Open anonghuser opened 11 months ago

anonghuser commented 11 months ago

The writeStringNT code when not given an offset argument is correct as it uses the writeOffset for placing the null terminator, but with an offset it is incorrect. The insertStringNT is always incorrect. You will have to switch the use of value.length for Buffer.byteLength() in those two places.

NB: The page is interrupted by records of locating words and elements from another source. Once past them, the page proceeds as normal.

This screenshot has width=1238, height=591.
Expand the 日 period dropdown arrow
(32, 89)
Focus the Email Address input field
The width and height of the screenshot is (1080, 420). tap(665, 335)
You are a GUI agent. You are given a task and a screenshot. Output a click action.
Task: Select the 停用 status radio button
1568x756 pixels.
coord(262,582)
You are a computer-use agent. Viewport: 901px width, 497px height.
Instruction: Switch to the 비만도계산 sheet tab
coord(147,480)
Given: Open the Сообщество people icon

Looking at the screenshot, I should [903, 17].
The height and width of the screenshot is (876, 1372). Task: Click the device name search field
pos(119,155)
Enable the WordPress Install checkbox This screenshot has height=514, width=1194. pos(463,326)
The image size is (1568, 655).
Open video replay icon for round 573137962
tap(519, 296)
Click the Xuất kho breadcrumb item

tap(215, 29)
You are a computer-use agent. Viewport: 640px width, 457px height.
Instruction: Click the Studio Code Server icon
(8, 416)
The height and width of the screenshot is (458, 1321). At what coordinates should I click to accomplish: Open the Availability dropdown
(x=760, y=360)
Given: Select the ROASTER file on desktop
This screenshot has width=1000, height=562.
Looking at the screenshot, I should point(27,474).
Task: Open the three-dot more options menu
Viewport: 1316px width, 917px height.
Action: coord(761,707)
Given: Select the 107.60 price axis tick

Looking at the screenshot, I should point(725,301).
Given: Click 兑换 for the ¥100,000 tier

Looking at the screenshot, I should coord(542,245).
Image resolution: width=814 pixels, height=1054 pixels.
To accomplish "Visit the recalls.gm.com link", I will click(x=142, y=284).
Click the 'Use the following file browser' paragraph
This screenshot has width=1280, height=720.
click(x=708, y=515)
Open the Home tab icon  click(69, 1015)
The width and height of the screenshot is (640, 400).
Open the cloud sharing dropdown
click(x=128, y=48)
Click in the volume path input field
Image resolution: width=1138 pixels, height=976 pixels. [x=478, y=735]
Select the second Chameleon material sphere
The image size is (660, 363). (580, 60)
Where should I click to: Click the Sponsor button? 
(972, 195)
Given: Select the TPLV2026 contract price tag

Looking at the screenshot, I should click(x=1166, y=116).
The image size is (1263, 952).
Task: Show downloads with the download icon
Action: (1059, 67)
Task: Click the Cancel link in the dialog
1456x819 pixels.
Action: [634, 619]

console.log(new SB().insertString('я\0', 0).toString('hex')); // d18f00

console.log(new SB().writeStringNT('я').toString('hex'));     // d18f00
console.log(new SB().writeStringNT('я', 0).toString('hex'));  // d100
console.log(new SB().insertStringNT('я', 0).toString('hex')); // d1008f

Your implementation could be simplified by just appending '\0' to the string and passing it to writeString/insertString. There will be no functional difference in all encodings except UTF-16, where the null terminator will become two-byte long:

console.log(new SB().writeString('abcd\0', 'utf16le').toString('hex'));      // 61006200630064000000

console.log(new SB().writeStringNT('abcd', 'utf16le').toString('hex'));      // 610062006300640000
console.log(new SB().writeStringNT('abcd', 0, 'utf16le').toString('hex'));   // 6100620000006400
console.log(new SB().insertStringNT('abcd', 0, 'utf16le').toString('hex'));  // 610062000063006400

If you go with this approach, you will also have to special-case the readStringNT code for UTF-16 (and all its aliases, to avoid hardcoding them you might check the length of an encoded '\0') to look for the even-aligned two-byte null, but that is incorrect currently anyway: https://github.com/JoshGlazebrook/smart-buffer/issues/23

I guess there may be an argument for the Buffer.byteLength() approach (while perhaps still changing the terminator to two-byte in utf16) to avoid temporary string values with the concatenation approach hurting performance, but I can't imagine how long the strings would need to be for this to become noticeable... Probably a non-issue.